**Work task**
Each line of the data below that contains "Open" must be copied.

**Provided data**
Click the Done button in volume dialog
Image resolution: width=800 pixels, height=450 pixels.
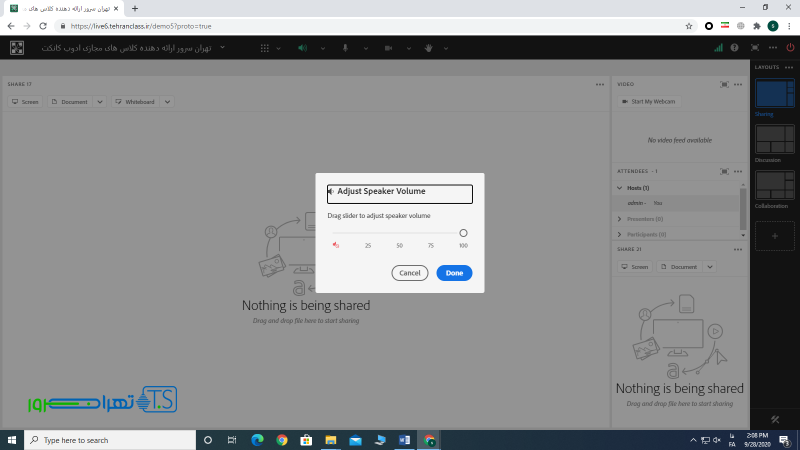tap(454, 273)
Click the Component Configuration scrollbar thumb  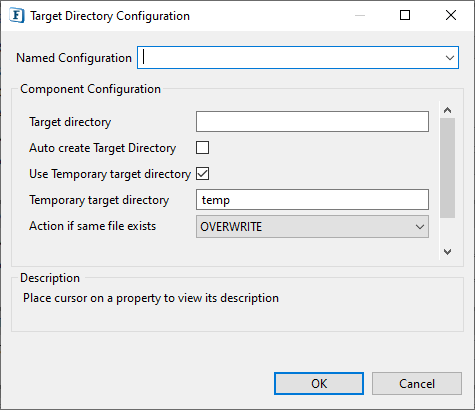[447, 168]
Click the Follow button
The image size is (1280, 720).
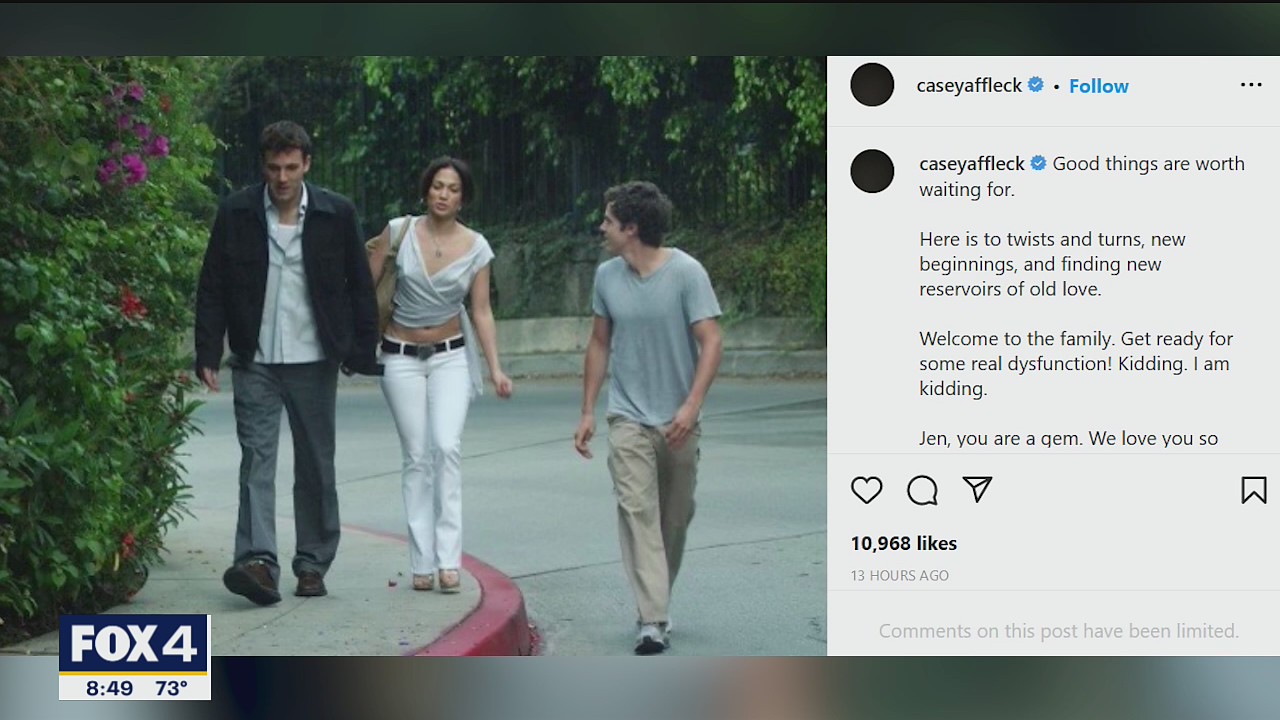coord(1098,86)
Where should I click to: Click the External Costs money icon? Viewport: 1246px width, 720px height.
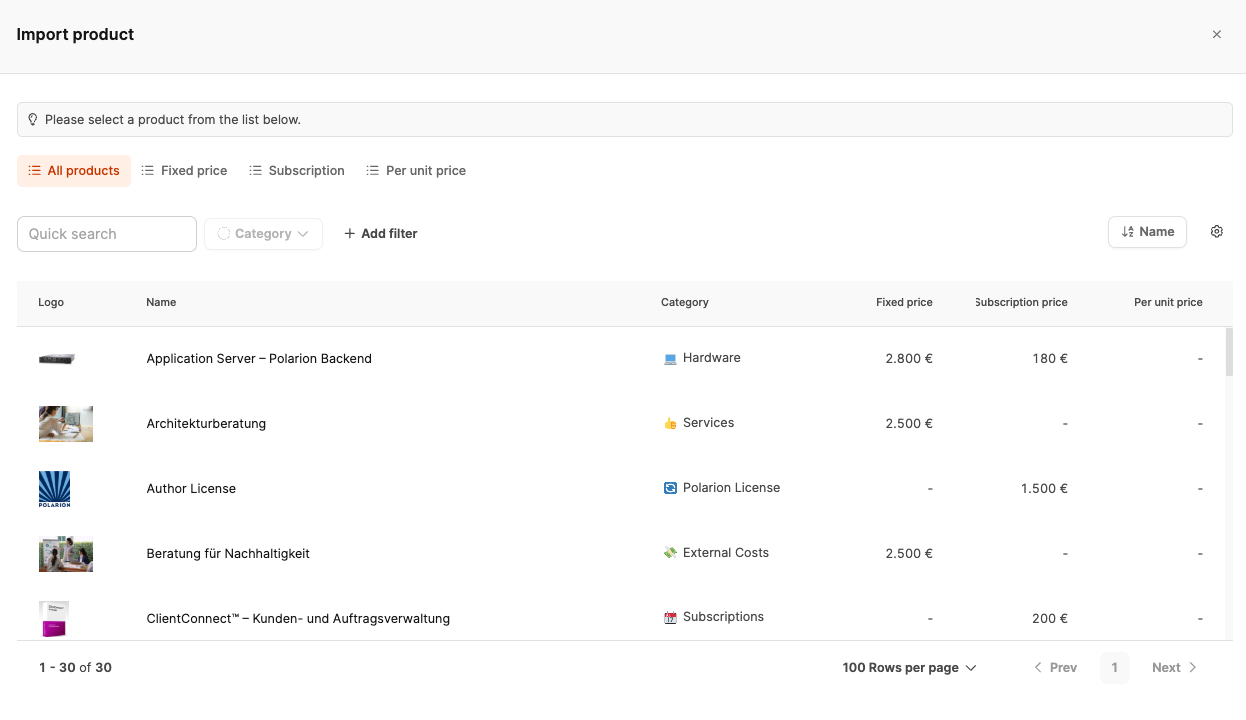(670, 553)
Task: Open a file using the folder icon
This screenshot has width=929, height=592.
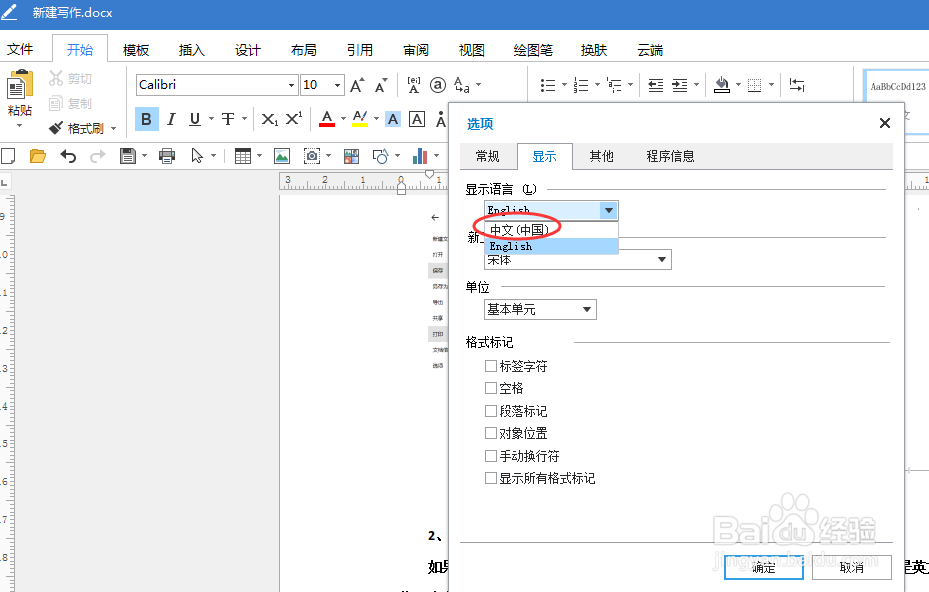Action: coord(38,155)
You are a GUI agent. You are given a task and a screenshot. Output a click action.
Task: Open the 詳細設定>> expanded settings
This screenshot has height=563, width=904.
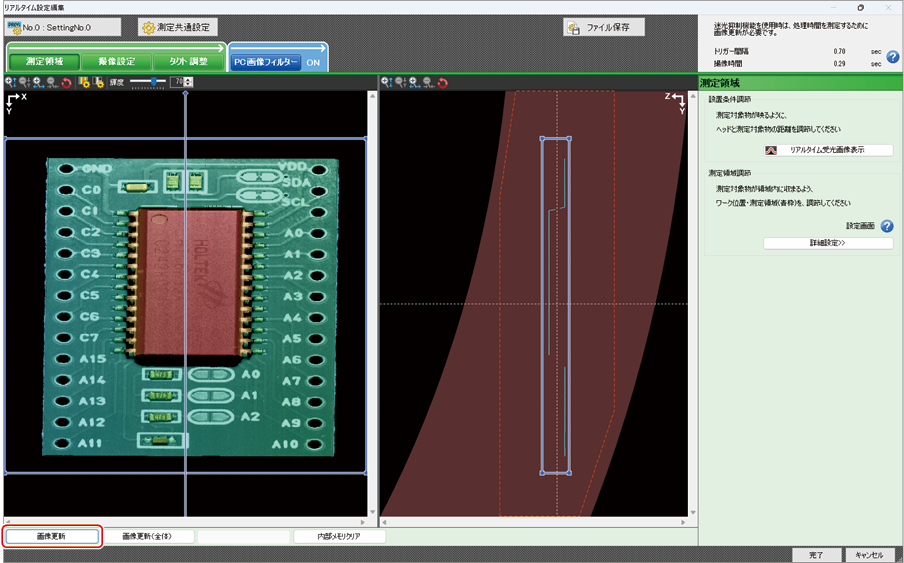pyautogui.click(x=828, y=243)
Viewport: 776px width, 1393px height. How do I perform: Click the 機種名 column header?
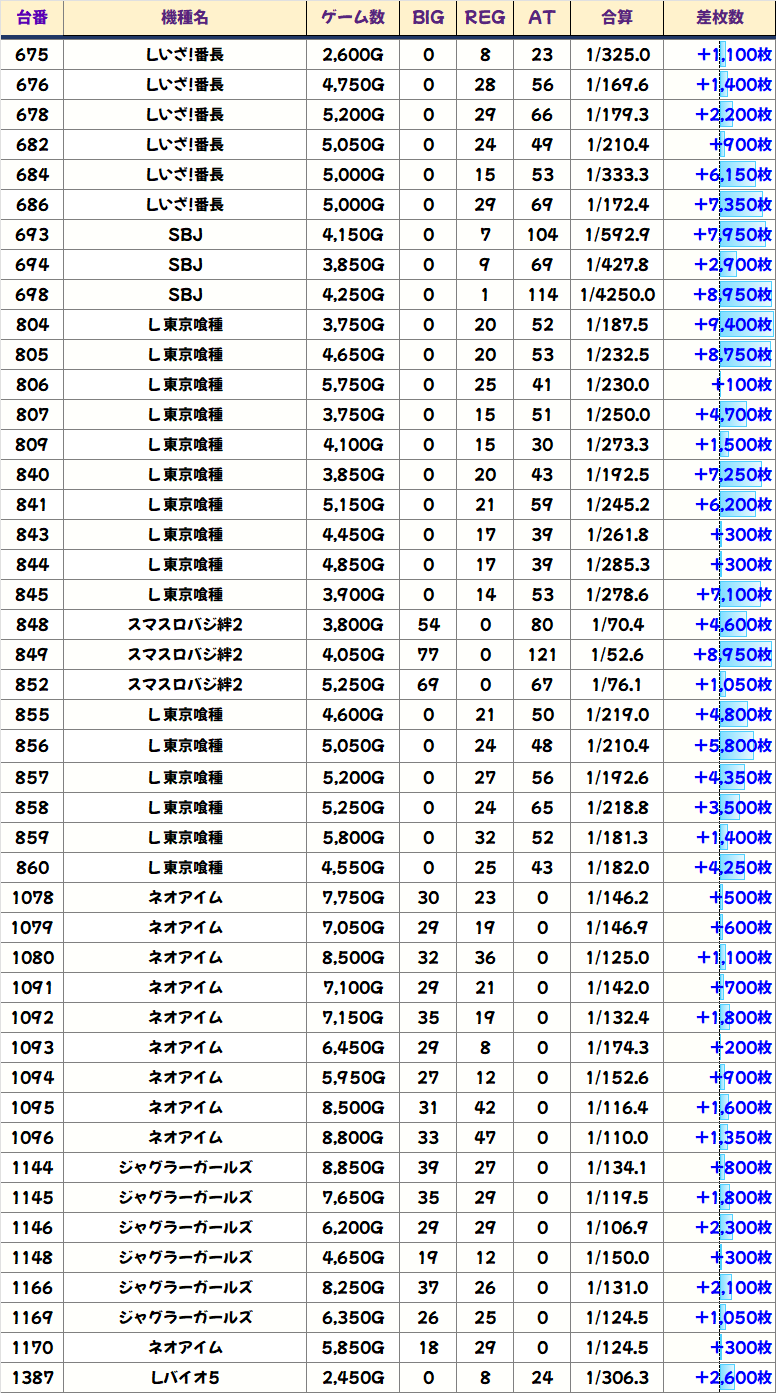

**Result of the exercise**
Task: Open a file using the folder icon
Task: Open the 詳細設定>> expanded settings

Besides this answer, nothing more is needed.